Vu les autres pièces du dossier.
Vu :
- la convention de sauvegarde des droits de l’homme et des libertés fondamentales, signée à Rome le 4 novembre 1950 ;
- le code de l’entrée et du séjour des étrangers et du droit d’asile ;
- le code de justice administrative.
Considérant ce qui suit :
1. M. B..., ressortissant turc, demande l’annulation de l’arrêté du 12 septembre 2025 par lequel le préfet de la Seine-Saint-Denis a rejeté sa demande d’admission au séjour et l’a obligé à quitter le territoire français dans un délai de trente jours, en fixant le pays de destination.
2. Aux termes de l’article R. 222-1 du code de justice administrative : « (…) les premiers vice-présidents des tribunaux (…) peuvent, par ordonnance : (…) 7° Rejeter, après l'expiration du délai de recours (…), les requêtes ne comportant que (…) des moyens qui (…) ne sont manifestement pas assortis des précisions permettant d'en apprécier le bien-fondé (…) ».
3. Les moyens tirés d’une méconnaissance des stipulations des articles 3 et 8 de la convention de sauvegarde des droits de l’homme et des libertés fondamentales, qui ne sont assortis que de brefs développements et d’aucune pièce, et alors que la demande de d’asile présentée par le requérant a été rejeté par la Cour nationale du droit d’asile le 30 mars 2023, ne sont manifestement pas assortis des précisions permettant d’en apprécier le bien-fondé.

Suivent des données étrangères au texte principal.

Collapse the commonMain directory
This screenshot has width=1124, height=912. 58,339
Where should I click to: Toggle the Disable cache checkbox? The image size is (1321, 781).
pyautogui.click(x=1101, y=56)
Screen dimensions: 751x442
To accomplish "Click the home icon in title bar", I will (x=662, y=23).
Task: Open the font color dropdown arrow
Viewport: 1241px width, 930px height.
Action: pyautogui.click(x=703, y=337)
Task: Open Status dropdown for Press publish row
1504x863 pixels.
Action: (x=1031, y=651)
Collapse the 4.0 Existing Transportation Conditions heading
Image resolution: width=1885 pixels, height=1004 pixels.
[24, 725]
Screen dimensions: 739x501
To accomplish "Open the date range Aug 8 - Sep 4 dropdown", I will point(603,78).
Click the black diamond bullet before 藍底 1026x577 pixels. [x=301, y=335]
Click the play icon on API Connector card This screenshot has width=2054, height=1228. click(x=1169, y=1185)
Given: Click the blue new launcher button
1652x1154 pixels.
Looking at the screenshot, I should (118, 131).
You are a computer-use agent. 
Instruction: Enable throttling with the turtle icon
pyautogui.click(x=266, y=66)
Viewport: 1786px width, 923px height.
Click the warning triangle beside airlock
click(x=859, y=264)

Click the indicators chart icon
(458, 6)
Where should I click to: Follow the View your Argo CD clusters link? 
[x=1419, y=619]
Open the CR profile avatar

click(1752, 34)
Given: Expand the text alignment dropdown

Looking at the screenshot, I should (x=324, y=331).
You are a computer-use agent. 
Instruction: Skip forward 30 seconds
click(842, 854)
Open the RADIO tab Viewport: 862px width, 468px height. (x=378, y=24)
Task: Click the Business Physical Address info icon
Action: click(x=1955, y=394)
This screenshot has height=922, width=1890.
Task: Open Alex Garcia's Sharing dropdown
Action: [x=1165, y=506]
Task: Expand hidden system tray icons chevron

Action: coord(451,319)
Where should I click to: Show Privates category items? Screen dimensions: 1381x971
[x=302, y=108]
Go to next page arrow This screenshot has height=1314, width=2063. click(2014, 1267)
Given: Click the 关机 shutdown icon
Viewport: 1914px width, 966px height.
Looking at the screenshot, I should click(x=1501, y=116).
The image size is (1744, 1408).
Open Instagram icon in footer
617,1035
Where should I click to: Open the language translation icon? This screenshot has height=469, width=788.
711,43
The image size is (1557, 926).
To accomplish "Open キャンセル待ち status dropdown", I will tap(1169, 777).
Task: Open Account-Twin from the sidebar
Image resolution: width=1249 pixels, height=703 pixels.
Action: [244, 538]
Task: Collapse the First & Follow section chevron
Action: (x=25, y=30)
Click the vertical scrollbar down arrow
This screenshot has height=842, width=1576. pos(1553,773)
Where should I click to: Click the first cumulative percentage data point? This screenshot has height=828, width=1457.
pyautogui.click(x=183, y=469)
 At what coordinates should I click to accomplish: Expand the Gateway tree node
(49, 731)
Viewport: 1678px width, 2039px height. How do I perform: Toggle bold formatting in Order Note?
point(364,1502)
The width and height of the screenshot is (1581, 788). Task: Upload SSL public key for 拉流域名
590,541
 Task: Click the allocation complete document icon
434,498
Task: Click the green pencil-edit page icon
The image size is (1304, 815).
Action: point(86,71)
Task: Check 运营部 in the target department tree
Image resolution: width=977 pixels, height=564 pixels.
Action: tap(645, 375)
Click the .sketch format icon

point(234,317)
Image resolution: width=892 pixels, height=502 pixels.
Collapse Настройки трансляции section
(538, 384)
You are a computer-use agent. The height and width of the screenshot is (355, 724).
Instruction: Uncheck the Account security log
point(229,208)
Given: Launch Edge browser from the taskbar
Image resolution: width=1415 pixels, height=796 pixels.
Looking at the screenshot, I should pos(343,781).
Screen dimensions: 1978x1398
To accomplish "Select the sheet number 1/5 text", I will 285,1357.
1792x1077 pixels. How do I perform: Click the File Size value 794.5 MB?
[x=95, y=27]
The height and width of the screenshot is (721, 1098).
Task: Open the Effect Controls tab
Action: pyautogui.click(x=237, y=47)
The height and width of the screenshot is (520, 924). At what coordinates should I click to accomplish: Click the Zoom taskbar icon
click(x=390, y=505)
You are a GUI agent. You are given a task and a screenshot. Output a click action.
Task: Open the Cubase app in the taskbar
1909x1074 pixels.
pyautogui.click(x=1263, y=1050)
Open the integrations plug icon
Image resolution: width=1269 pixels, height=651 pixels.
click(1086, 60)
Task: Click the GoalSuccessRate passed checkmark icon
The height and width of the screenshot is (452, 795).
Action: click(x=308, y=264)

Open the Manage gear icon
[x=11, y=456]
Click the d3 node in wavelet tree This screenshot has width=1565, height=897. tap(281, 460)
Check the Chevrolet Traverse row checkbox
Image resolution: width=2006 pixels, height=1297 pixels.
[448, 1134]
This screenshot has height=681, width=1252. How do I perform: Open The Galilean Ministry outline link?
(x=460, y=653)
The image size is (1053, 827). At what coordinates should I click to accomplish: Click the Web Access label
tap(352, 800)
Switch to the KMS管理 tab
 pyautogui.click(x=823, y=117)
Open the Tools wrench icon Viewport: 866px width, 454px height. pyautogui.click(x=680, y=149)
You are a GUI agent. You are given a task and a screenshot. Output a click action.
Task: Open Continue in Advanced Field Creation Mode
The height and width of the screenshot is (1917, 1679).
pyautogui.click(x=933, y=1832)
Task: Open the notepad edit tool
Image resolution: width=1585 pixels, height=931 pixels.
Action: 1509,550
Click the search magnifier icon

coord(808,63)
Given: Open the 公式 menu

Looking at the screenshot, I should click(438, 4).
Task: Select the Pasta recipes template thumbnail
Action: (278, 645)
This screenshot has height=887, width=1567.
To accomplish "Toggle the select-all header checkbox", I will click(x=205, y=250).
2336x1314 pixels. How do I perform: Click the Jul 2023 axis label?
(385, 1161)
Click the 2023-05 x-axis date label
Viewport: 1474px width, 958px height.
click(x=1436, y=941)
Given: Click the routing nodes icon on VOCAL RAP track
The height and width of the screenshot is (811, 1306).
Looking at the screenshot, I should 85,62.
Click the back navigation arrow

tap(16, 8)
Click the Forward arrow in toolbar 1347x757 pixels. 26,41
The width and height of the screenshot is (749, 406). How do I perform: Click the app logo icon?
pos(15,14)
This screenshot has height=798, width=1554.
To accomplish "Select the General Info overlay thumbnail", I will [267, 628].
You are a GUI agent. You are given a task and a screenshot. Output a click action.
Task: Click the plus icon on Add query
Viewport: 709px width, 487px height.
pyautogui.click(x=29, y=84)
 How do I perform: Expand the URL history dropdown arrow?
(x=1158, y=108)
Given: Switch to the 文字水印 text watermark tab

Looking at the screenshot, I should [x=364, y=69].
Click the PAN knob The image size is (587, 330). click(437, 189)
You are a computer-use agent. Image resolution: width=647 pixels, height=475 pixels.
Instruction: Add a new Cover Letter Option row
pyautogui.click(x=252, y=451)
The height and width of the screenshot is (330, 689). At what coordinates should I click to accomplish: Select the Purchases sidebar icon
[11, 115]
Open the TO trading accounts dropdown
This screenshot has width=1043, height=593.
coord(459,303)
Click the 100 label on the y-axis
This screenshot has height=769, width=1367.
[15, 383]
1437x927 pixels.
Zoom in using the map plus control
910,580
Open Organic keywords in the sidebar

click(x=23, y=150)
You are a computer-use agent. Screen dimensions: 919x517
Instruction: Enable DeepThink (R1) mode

7. Dès lors que la requête de M. B... ne comporte que des moyens qui ne sont manifestement pas assortis des précisions permettant d'en apprécier le bien-fondé, elle peut être rejetée sur le fondement des dispositions précitées du 7° de l’article R. 222-1 du code de justice administrative, en toutes ses conclusions.
O R D O N N E :
Article 1er : La requête de M. B... est rejetée.
Article 2 : La présente ordonnance sera notifiée à M. A... B....
Fait à Montreuil, le 16 janvier 2026.
Le premier vice-président,
P. Le Garzic
La République mande et ordonne au préfet de la Seine-Saint-Denis en ce qui le concerne ou à tous commissaires de justice à ce requis en ce qui concerne les voies de droit commun contre les parties privées, de pourvoir à l'exécution de la présente décision.